Quite unfortunately, I have not been feeling as well as I think I should be. (Don't I have a lot of nerve suggesting that I, a Stage IV cancer patient, has any claim on feeling well at all!!) This has been going on for several months now. I am in a pattern of feeling great for a few days or more followed by a few days or more of being exhausted, sleeping more than usual, and feeling more nauseous than usual. I have been miffed by this since I was on such an amazing trajectory of healing after the horrors of last fall. This "getting better" lasted for at least a few months so I definitely resisted the new pattern when it made itself apparent.
Sometimes I ask Jay, "What do you think is going on?" and he always answers, "Maybe it's the cancer." It's a joke actually, because I have very little in the way of cancer going on in my body right now (thanks be to God!). There is nothing in my liver, brain, breast, lung, kidneys or abdomen, so why should I be so fatigued and nauseous? It makes no sense.
Until you consider all the medications I must take to remain in this happy, cancer-mostly-dormant state. I am on three cancer drugs: Herceptin is systemic every three weeks, in the Omaya Reservoir every six weeks. I usually have a dip in how I'm feeling about three days after systemic treatment. I take Tykerb daily, to fight the cancer that is trying to make a home in my brain. That has lots of side effects that have happily lessened over time for me. Yet I have to be very careful about what I eat because some things can cause the medicine to dose stronger than it should, resulting in the kind of toxicity that landed me in the hospital the first time. Finally, I just began taking a new drug for my bone mets called Xgeva. This should, over time, help dissuade the cancer from rooting in my poor skeleton and hopefully promote healing in the already-damaged areas that are painful for me. My first dose of this was Tuesday and I have had a hard time staying awake all week. The primary side effects of this one? Of course, fatigue and nausea. I will receive this every six weeks.
In addition, I take a blood thinner injection twice a day to deal with my blood clots and another drug called Megace to help stop the bleeding from my recent surgery. I should get off of that one soon, I hope, though I don't think that one is a big contributor to my general malaise when it is present. Next, I have what I'll call my comfort medications, ones I take as needed for pain or nausea just so I can function some days. Finally, I receive a decent amount of IV contrasts and nuclear tracers for scans, along with anesthesia for surgical procedures or biopsies, which never make a person feel very healthy. Altogether, that's a lot of medicine!
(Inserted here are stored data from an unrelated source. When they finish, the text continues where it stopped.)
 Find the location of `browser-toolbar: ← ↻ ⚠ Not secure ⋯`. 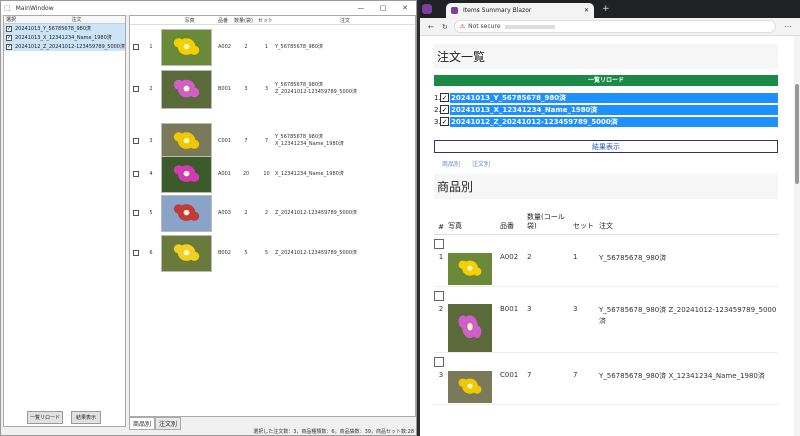

browser-toolbar: ← ↻ ⚠ Not secure ⋯ is located at coordinates (610, 27).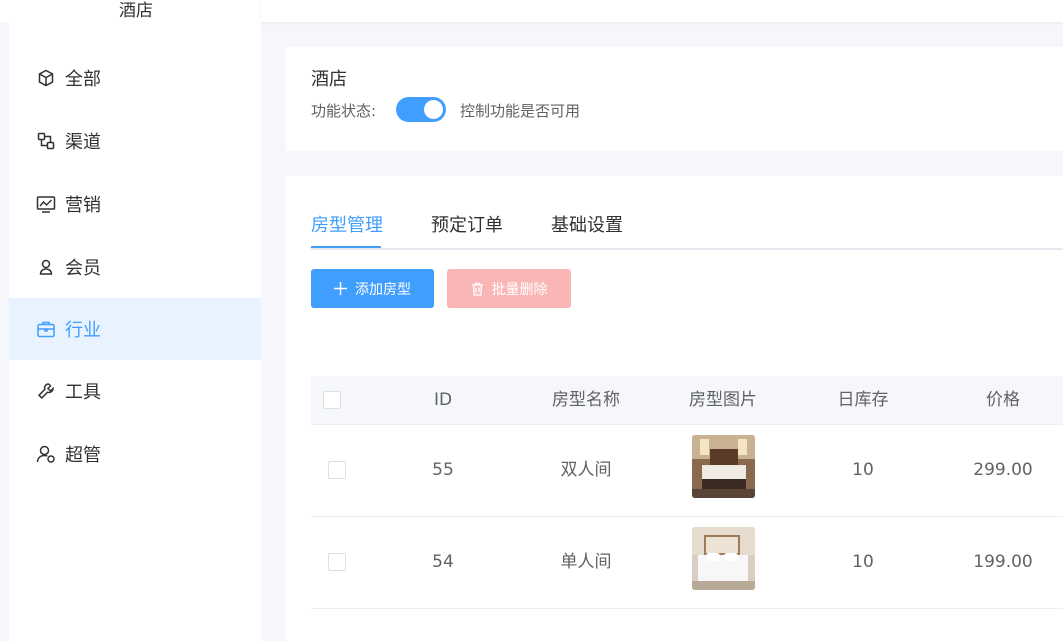  What do you see at coordinates (347, 232) in the screenshot?
I see `tab-room-types: 房型管理` at bounding box center [347, 232].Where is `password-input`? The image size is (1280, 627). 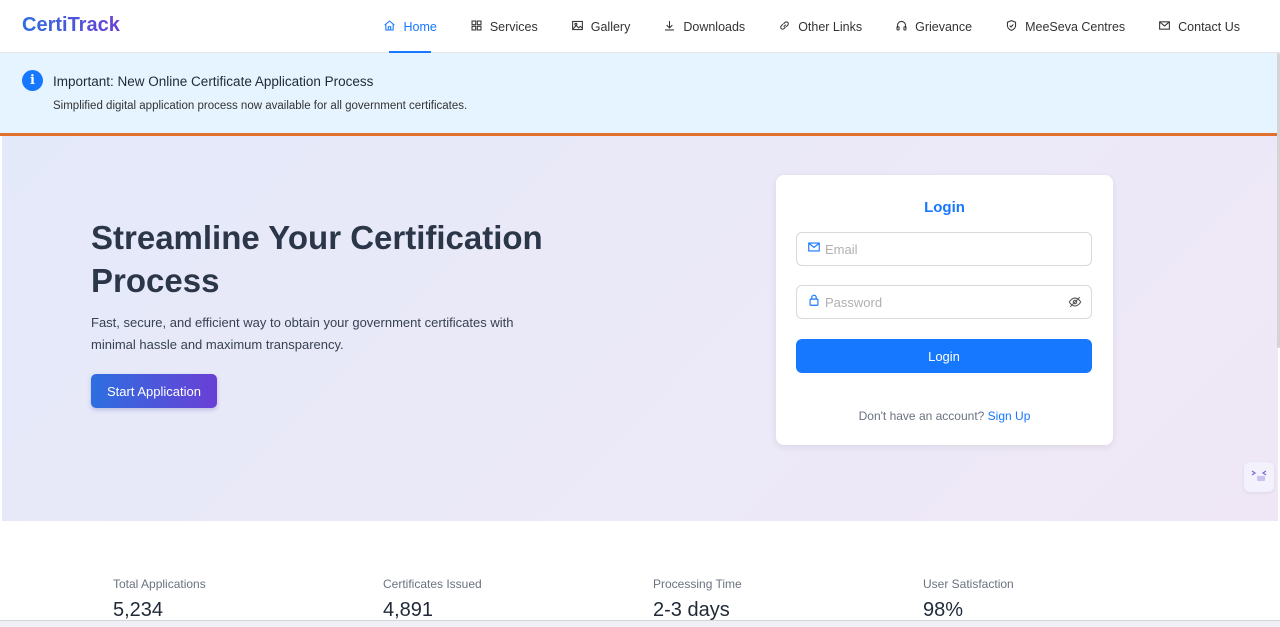
password-input is located at coordinates (940, 302).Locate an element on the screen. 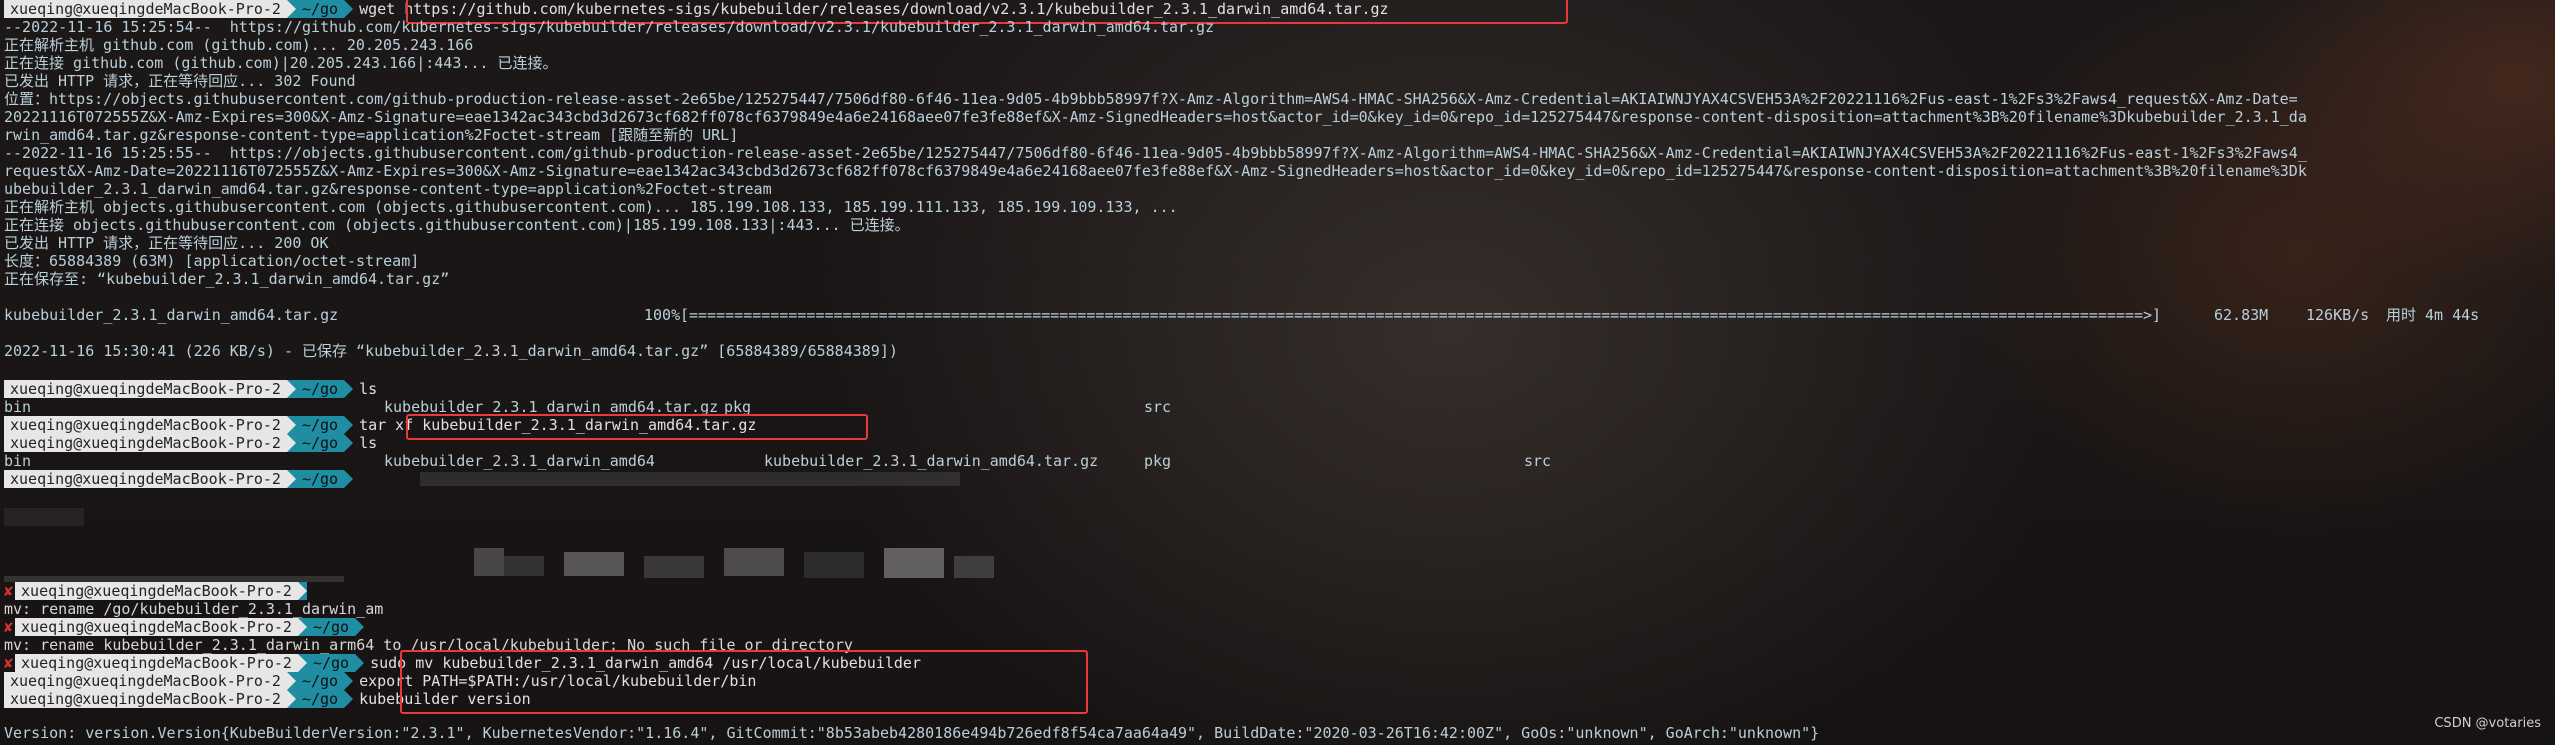  watermark: CSDN @votaries is located at coordinates (2488, 724).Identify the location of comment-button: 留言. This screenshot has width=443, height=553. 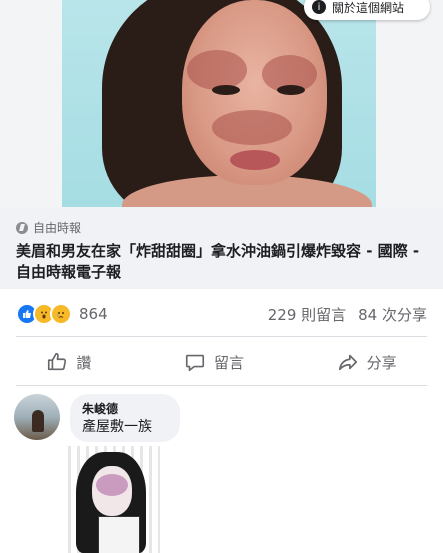
(214, 362).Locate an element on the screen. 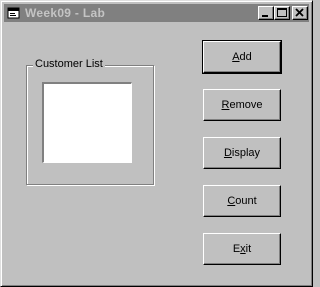 The image size is (320, 287). title-bar: Week09 - Lab is located at coordinates (156, 13).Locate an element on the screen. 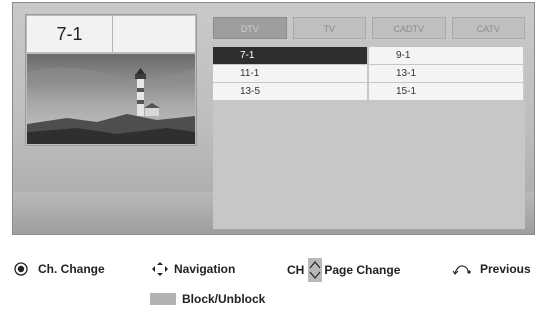 This screenshot has width=539, height=315. ok-button-icon is located at coordinates (21, 269).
So anyway, I write this not to complain in any way, but rather to help myself come to the understanding that not only is it not unusual for me to not be feeling 100% all the time, but it would be pretty remarkable if I did. I have become so comfortable with having cancer that I sometimes forget what a serious disease it is and what serious drugs I am on to control it. How could anyone feel normal with that many chemicals coursing through their veins? Every minute I am on my feet doing dishes or laundry, awake and watching American Idol with my kids, driving someone somewhere they need to be, watching my kids do their sports and activities, is a small miracle, and the fact that the cancer has, for now, receded is simply icing on the cake.
If this is my quality of life going forward, I'd say I am very blessed. To want to feel like I did before all this happened is only human, but I am officially going to align my expectations appropriately to my situation and try not to get so frustrated and grumpy when I am having a bad day, and I certainly won't continue to worry that the cancer is on the attack again every time I have a hard time getting up in the morning. Par for the course. Why did it take me three months to figure this out? It doesn't seem that complicated!
I could not agree more with what one wise soul posted on the breast cancer discussion boards: My favorite side effect is being alive!